English writer and theosophist (1840–1921)

Alfred Percy Sinnett (18 January 1840 – 26 June 1921) was an English author and theosophist.

== Biography ==

Sinnett was born in London. His father died while he was young, as in 1851 Sinnett was listed as a "Scholar – London University", living with his mother Jane Sinnett, an author and translator, who is listed as a widow and whose occupation is listed as "Periodical Literature"; his older sister Sophia, age 22, was a teacher. Jane's sister Sarah, age 48, was also a teacher.

In 1870 Sinnett married his wife Patience, probably in the London area. He is listed in the 1871 England Census at age 31, as a Journalist, born in Middlesex. His wife Patience is 27, and her mother Clarissa Edenson a "Landowner", is living with them.By 1879, Sinnett had moved to India where he was "... the Editor of The Pioneer, the leading English Daily of India..." He relates in his book, The Occult World that: "...on the first occasion of my making Madame Blavatsky's acquaintance she became a guest at my home at Allahabad and remained there for six weeks..."

In 1880 Helena Blavatsky and Henry Steel Olcott visited the Sinnetts at their summer home in Simla. The Mahatma Letters, which generated the controversy that later helped lead to the split of the Theosophical Society were mostly written to Sinnett or his wife Patience. The letters started at this time when Sinnett asked Blavatsky whether if he wrote a letter to her Mahatmas, she could arrange to have it delivered.

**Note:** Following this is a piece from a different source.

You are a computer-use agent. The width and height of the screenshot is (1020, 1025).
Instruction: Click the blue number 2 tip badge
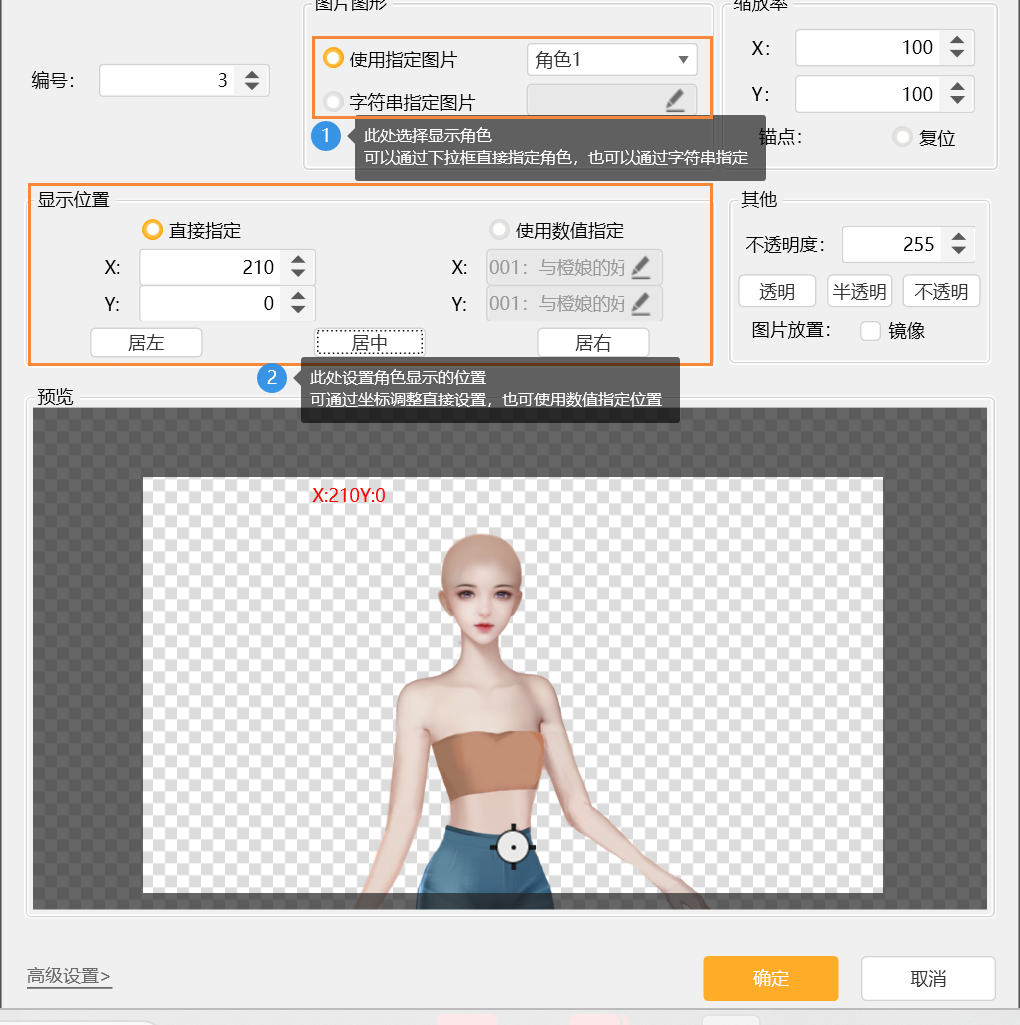(272, 378)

By 1884 Sinnett was back in England, where that year Constance Wachtmeister states that she met Blavatsky at the home of the Sinnetts in London.

Sinnett asked Charles Webster Leadbeater to come back to England to tutor his son Percy and George Arundale. Leadbeater agreed and brought with him one of his pupils Curuppumullage Jinarajadasa. Using "astral clairvoyance" Leadbeater assisted William Scott-Elliot to write his book The Story of Atlantis, for which Sinnett wrote the preface.

Sinnett was later president of the London Lodge of the Society.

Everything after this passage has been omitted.